全体としてリムハイトが50mmという大型ですが、重量は気になりません。もし軽量性というところを重視するのならば、CHAINRING の武田選手や佐藤選手が使用しているハイト30mmほどのホイールもあります。

しかし先ほど書いたようにハイプロファイルホイールには「埋もれない」というメリットがあります。今のところ砂レースは走っていませんが、来年の天神浜やマイアミでは威力を発揮してくれることでしょう。それに、50mmの方がかっこいい(これ重要)。

ブレーキサイドは写真でも分かるかな、ブレードの部分とはカーボン面が別れているようです。カーボン特有の「当てながらブレーキを効かせる」というオーソドックスな感じ。全日本の長い下りの一番下で減速する時でもイメージ通りしっかりとコントロールできました。

さて、ここまでは製品としてのモノを紹介してきました。しかし、PAX PROJECT のもう1つのメリットは「近い」ということがあります。

PAX PROJECT (PAX サイクル) は通称「キクちゃん」こと木村さんがホイール作りを行っています。木村さんは2013年には600本ものホイールを組み上げる「ホイールのスペシャリスト」。勿論ホイールだけにとどまらず、その他の機材やレースなどについても造詣が深いです。

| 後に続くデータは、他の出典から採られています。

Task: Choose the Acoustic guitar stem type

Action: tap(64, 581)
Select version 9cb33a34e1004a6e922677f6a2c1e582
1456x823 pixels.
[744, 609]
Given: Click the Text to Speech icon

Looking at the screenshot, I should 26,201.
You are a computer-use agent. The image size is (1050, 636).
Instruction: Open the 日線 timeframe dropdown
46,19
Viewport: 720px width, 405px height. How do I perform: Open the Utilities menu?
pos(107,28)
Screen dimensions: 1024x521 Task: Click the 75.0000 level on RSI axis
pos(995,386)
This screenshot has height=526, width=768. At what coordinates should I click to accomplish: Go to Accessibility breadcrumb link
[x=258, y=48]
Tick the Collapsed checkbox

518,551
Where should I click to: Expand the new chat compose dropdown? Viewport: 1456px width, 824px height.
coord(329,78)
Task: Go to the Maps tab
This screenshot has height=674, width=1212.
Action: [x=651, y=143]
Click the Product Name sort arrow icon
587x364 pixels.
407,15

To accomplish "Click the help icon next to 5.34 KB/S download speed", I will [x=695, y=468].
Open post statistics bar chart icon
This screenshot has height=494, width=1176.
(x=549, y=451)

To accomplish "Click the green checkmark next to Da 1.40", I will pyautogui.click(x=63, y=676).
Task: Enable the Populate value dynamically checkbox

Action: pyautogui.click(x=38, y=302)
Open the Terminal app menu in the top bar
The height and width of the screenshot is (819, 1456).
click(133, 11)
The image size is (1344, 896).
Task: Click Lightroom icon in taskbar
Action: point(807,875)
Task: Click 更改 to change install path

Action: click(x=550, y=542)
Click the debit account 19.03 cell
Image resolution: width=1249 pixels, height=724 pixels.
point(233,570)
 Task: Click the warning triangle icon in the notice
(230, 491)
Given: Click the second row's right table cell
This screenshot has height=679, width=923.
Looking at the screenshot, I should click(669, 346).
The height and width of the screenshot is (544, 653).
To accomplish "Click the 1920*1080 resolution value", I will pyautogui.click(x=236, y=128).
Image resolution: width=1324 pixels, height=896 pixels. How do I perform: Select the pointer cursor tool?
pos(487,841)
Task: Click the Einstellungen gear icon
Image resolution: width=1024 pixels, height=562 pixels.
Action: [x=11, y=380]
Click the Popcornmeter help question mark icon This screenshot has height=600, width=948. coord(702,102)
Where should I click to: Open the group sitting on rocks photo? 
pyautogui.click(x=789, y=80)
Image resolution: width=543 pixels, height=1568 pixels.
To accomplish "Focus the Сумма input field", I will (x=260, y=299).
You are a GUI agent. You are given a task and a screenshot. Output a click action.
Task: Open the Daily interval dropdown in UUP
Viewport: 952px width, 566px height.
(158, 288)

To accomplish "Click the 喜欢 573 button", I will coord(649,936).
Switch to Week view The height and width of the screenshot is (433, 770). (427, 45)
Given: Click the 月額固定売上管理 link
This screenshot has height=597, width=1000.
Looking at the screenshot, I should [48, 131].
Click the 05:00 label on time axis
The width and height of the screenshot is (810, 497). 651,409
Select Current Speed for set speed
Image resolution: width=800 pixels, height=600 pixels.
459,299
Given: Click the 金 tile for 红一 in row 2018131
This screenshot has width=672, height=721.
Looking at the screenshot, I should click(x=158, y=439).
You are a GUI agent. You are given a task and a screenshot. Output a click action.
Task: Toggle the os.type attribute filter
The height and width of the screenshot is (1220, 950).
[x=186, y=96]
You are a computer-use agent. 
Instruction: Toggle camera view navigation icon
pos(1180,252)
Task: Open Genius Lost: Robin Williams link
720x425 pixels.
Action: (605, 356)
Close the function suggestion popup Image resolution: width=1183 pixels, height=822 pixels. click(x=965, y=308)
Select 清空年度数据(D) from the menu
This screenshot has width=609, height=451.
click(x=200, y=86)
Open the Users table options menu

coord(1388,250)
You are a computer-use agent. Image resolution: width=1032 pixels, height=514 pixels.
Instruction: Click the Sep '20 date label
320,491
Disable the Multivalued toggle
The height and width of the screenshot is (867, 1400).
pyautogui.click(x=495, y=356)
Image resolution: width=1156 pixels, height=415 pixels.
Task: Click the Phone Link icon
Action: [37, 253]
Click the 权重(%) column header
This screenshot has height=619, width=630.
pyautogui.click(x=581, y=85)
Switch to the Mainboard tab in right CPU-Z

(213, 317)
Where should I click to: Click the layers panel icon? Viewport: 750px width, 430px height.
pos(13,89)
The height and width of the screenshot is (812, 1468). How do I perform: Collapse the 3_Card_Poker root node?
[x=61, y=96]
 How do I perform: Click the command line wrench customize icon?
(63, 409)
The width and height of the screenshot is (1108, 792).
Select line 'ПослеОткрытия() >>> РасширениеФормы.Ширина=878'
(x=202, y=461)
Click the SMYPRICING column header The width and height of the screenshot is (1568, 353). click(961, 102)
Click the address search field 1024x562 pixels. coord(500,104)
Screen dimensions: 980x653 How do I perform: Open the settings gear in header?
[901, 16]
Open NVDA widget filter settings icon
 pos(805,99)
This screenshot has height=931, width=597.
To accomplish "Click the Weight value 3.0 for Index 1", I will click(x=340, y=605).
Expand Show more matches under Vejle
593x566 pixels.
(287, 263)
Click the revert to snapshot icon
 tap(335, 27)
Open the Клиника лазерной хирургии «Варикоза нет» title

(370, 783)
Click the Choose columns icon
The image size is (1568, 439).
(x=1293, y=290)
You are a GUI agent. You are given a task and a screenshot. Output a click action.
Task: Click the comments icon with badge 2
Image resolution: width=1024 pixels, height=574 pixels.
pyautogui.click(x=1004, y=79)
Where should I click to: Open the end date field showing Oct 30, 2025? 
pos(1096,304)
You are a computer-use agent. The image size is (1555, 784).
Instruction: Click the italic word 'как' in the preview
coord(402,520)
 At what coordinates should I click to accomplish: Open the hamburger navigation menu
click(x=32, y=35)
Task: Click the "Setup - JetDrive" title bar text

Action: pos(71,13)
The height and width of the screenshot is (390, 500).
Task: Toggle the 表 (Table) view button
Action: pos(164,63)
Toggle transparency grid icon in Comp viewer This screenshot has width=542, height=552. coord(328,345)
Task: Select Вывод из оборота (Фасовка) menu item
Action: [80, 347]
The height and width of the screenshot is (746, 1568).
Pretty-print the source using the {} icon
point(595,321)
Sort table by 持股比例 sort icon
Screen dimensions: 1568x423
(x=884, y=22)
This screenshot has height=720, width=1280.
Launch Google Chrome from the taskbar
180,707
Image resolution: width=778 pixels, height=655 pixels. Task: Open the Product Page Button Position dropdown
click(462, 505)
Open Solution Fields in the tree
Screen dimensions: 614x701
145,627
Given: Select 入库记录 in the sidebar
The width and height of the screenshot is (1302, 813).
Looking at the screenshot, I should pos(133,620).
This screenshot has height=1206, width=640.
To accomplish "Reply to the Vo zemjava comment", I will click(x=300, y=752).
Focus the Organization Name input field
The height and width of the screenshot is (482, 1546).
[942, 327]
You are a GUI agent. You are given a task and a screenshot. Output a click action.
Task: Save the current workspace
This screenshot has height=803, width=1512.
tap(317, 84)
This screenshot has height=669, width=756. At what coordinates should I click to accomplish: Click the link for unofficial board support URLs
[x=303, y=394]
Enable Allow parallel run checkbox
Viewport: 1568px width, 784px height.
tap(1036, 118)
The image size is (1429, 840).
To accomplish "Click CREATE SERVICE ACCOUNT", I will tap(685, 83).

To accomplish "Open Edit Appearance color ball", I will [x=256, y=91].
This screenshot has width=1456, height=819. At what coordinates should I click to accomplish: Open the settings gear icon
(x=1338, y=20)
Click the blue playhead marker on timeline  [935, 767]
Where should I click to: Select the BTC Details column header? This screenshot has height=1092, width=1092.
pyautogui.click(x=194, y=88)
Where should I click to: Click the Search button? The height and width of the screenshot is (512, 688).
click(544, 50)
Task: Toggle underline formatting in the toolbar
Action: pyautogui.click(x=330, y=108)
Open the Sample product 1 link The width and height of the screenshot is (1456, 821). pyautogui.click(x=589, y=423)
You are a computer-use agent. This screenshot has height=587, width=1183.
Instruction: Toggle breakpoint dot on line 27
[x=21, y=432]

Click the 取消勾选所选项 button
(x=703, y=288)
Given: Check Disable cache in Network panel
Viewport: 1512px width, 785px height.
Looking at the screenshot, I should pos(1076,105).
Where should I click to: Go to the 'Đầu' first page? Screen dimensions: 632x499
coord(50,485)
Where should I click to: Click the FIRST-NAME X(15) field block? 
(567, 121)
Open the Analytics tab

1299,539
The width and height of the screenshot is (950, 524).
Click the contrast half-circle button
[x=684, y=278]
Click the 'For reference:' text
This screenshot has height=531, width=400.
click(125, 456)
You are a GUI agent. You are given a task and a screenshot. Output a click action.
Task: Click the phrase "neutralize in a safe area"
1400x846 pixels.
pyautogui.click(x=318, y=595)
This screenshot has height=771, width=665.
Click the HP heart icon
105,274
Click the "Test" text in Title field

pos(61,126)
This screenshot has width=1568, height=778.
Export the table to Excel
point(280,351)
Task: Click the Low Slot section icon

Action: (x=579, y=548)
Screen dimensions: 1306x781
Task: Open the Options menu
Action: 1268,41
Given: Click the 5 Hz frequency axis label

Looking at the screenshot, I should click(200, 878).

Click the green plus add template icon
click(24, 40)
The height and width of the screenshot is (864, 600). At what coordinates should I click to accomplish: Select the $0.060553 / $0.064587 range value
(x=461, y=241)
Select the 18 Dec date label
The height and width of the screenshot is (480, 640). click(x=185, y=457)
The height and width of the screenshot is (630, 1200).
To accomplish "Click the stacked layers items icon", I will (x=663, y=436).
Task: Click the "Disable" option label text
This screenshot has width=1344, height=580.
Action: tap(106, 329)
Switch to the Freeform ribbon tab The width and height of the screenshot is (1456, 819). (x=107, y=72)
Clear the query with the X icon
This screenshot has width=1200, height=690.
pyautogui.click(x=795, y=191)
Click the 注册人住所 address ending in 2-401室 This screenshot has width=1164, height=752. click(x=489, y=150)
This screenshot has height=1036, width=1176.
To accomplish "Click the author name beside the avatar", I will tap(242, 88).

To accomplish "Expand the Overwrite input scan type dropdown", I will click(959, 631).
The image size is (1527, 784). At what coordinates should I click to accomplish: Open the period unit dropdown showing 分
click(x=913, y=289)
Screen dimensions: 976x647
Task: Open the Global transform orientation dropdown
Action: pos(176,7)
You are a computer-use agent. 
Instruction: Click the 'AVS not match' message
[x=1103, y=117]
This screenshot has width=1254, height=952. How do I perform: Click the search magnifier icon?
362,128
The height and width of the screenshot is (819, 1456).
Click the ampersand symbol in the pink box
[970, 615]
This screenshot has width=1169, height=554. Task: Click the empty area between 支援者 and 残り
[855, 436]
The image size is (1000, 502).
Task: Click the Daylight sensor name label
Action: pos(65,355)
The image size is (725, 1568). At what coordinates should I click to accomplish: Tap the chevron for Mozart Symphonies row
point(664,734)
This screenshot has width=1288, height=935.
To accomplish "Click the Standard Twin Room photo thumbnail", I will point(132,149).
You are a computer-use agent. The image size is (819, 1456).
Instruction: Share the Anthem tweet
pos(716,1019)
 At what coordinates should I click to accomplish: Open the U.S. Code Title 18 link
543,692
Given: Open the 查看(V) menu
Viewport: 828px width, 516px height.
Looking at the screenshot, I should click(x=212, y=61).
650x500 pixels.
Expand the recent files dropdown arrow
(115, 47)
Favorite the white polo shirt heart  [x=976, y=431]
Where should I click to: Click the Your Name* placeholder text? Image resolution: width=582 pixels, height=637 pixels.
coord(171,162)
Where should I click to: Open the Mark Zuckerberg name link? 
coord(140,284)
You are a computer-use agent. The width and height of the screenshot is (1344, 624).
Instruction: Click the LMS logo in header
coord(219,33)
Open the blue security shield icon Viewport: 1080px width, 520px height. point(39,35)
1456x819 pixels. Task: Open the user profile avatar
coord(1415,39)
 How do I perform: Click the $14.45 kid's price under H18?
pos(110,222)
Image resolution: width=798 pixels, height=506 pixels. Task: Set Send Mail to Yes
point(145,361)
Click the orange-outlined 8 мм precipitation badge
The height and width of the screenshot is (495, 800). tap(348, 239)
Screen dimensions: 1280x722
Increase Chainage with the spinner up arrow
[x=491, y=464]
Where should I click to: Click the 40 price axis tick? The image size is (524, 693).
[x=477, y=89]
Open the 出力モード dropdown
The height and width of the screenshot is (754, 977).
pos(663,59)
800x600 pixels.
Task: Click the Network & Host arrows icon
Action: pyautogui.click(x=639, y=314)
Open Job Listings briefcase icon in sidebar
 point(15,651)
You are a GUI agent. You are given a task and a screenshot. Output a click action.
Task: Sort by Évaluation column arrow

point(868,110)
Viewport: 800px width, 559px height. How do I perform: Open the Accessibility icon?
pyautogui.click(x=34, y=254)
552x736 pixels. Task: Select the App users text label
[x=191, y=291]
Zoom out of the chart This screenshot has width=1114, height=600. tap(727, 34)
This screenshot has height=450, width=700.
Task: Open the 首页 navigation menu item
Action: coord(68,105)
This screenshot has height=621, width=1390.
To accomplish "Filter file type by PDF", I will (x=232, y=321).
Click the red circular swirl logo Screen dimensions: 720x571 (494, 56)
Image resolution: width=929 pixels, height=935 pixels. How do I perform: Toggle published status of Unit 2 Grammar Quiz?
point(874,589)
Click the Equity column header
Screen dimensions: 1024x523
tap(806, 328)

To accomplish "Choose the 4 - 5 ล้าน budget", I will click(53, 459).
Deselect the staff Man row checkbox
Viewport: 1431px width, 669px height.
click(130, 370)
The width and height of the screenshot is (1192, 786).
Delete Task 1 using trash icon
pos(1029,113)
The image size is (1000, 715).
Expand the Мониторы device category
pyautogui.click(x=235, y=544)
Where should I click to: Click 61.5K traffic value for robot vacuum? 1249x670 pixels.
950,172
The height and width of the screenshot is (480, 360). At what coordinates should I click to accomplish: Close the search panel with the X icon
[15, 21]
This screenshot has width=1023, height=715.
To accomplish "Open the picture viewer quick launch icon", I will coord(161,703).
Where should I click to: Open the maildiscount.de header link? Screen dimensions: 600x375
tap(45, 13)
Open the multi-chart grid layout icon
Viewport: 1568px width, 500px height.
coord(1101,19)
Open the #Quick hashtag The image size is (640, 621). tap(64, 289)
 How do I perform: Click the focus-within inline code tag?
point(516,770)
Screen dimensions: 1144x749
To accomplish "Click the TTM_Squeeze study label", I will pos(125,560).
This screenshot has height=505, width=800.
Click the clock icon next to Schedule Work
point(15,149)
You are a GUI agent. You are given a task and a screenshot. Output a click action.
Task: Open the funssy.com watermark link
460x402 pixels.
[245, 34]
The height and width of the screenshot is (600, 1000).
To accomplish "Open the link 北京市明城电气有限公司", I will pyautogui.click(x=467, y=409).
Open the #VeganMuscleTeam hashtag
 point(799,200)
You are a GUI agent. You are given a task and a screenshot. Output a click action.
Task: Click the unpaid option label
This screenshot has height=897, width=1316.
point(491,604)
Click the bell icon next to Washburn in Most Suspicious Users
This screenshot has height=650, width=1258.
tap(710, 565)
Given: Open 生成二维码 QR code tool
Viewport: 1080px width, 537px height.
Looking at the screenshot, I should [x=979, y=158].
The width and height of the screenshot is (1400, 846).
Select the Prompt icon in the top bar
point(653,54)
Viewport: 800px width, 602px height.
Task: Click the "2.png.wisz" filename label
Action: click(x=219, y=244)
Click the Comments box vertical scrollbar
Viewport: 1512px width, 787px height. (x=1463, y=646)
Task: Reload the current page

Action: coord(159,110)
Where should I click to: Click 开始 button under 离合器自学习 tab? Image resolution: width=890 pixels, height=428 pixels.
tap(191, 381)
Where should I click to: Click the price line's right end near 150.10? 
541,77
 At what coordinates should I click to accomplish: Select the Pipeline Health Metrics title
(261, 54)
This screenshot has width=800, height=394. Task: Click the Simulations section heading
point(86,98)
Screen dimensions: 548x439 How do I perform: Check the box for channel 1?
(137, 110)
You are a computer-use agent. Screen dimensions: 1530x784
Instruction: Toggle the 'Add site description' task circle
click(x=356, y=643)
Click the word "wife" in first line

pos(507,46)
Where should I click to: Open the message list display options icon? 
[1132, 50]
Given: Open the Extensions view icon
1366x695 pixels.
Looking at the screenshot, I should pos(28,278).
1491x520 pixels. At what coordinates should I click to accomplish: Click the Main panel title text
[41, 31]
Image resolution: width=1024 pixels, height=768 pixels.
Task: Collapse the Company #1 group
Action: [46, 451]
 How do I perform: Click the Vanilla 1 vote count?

そしてこの記事の中ではスポークが何で、ハブが何だと書きましたが、これらは変更が可能です(要アップチャージ)。ハブを DURA-ACE にするもよし、漢の14番スポークにするもよし。今回のはリムの中に隠れてしまっていますが、カラーニップルにしてもよいでしょう(渋すぎるオシャレですが)。

また、ライダーの体重・体型や乗り方、好みは千差万別であり、スポークテンションなど含めたホイールの最適な設定・選択というのは人によって異なるはずです。

遠いところに居る、いわゆる大手のパッケージ売りではこういった要求に対応することはなかなか難しいですが、PAX PROJECT ならばキクちゃんという生身の人間が相談に乗ってくれるでしょう。キクちゃんは関東以北のレース会場にも我がチームのメカニックなどとして出没していますので、気軽にホイール話をしてみてはいかがでしょう。

以上、CLEMENT MXP TubularPAX PROJECT 様のホイールの紹介でした。後半戦もよろしくお願いします!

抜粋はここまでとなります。